:: WRITTEN EXERCISE ::
Copy out everything from the line containing "Open the VIEW dropdown in the filter panel" down to the end of the items below, reproducing each line as it appears and leaving out any pictures.

:: PROVIDED RECORDS ::
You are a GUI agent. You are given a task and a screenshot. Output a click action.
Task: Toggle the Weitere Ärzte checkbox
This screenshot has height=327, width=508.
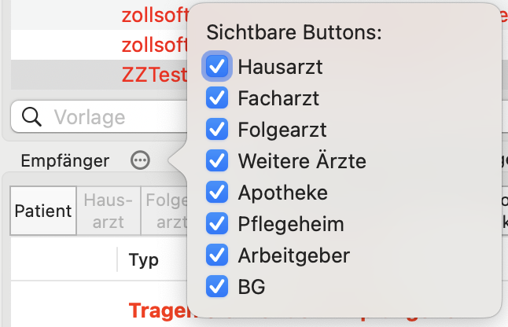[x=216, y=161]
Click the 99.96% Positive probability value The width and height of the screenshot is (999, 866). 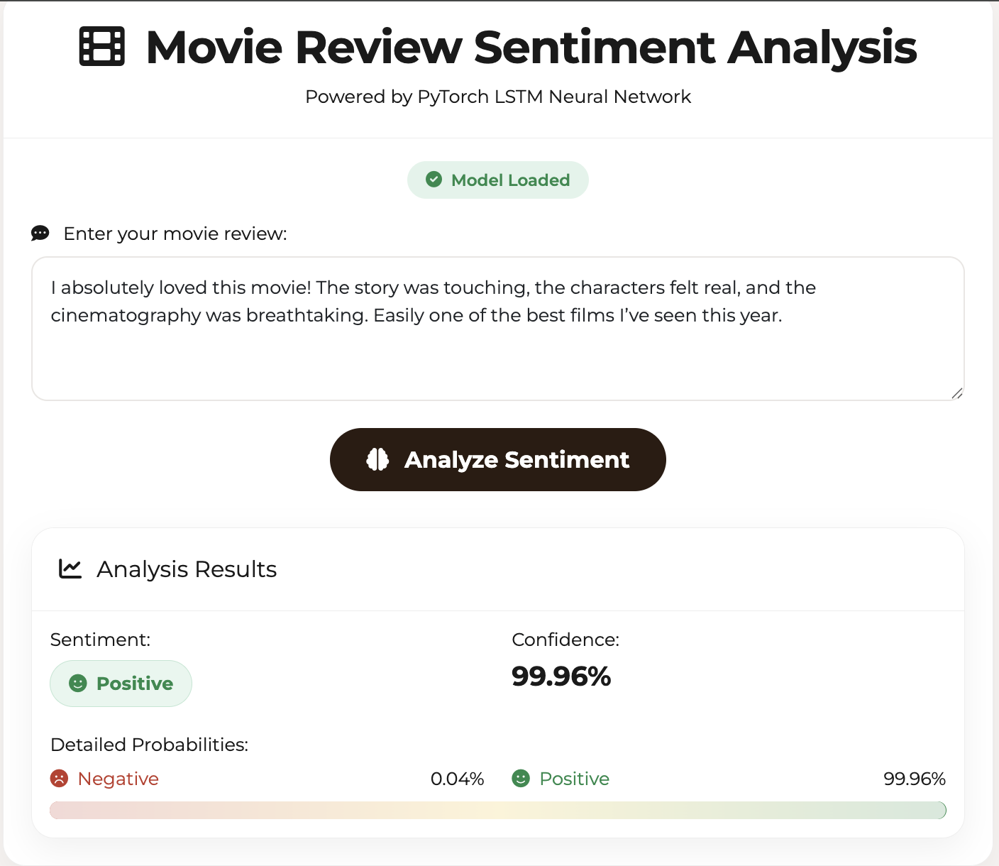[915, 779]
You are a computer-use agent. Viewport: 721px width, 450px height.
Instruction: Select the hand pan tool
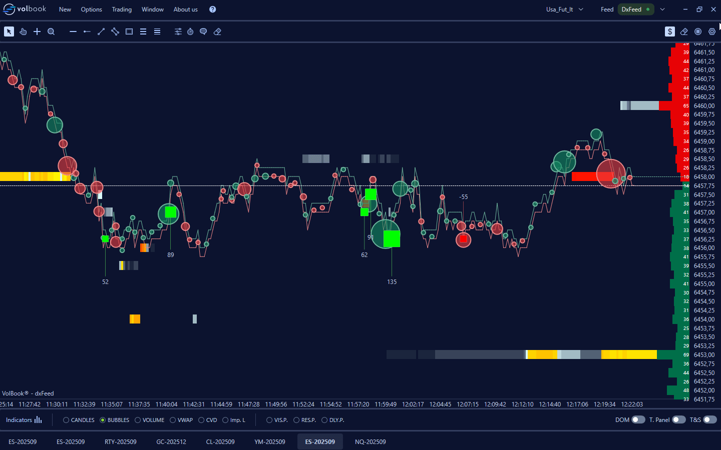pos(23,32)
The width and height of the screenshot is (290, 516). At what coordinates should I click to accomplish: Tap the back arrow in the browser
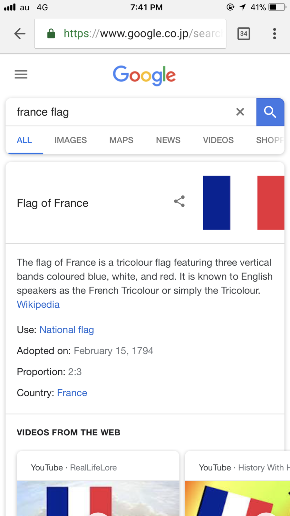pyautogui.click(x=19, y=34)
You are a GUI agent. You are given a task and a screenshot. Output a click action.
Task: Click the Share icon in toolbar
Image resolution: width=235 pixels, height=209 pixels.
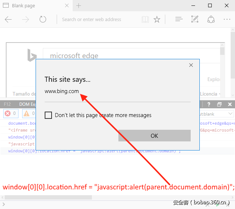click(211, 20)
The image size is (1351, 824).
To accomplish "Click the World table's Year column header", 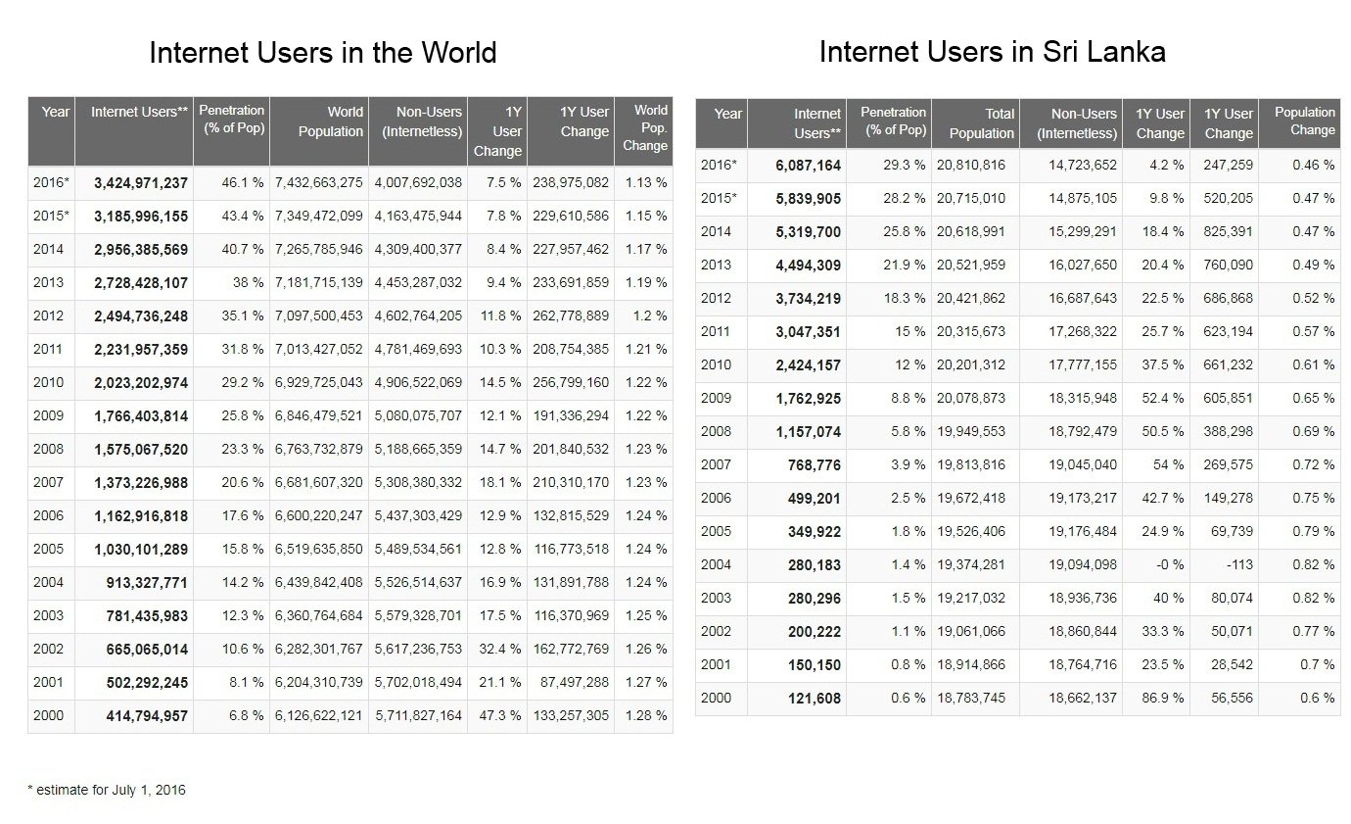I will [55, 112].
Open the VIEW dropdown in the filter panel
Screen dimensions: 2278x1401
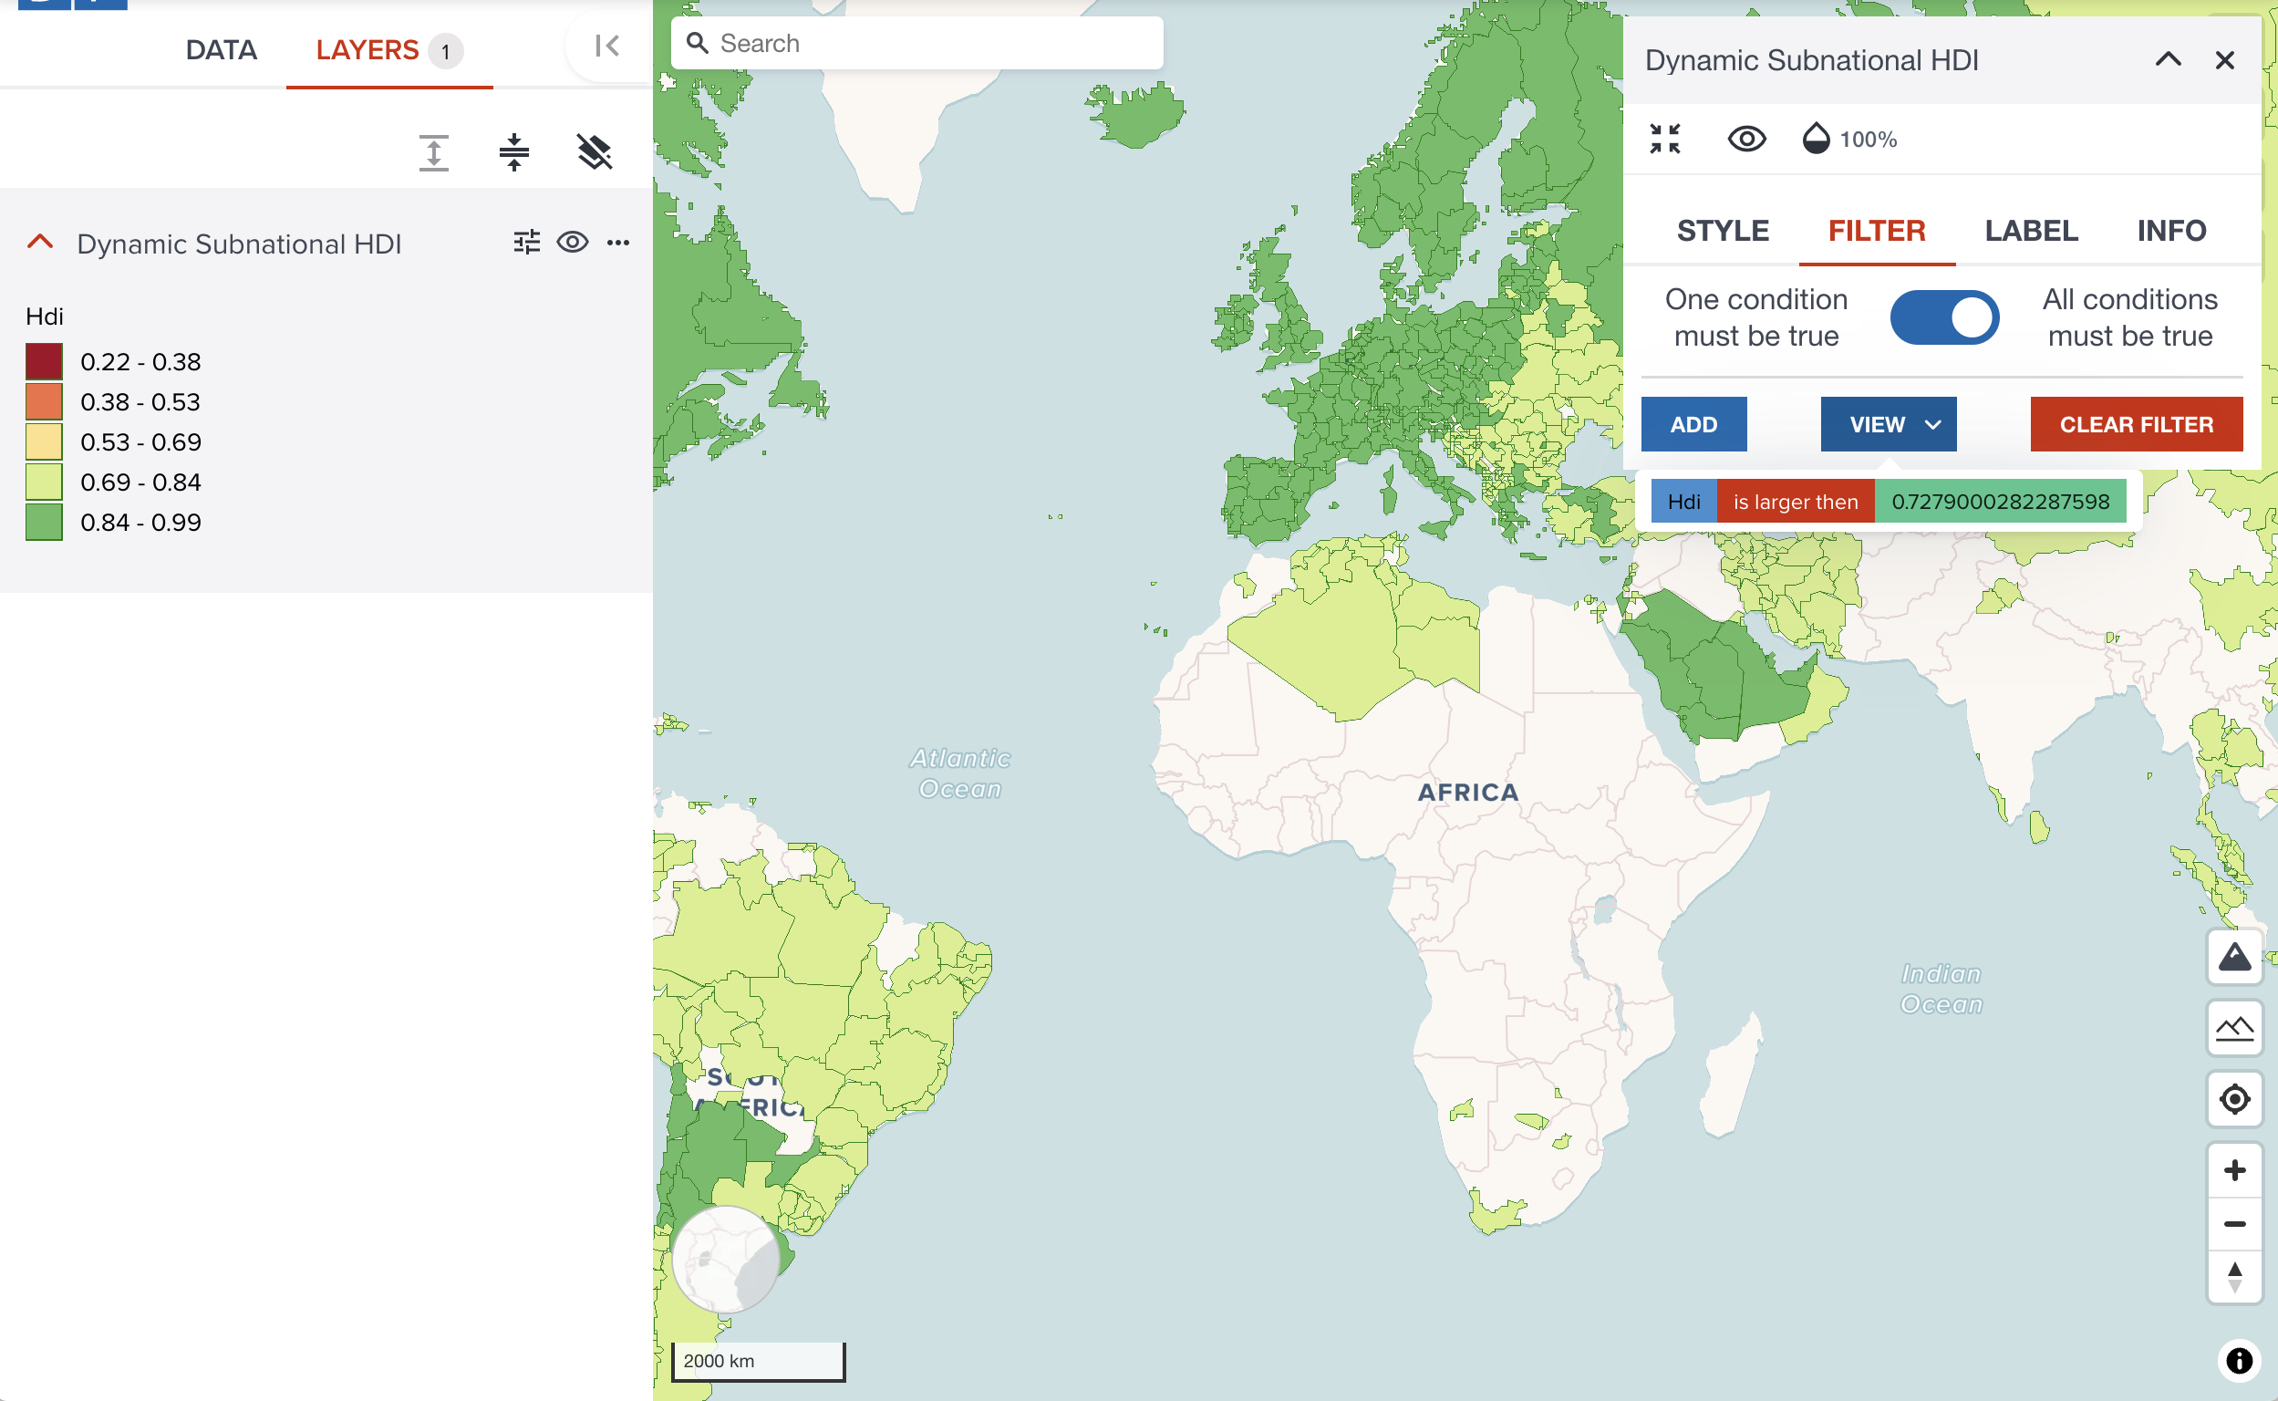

:: RESULT BELOW ::
Open the VIEW dropdown in the filter panel
Screen dimensions: 2278x1401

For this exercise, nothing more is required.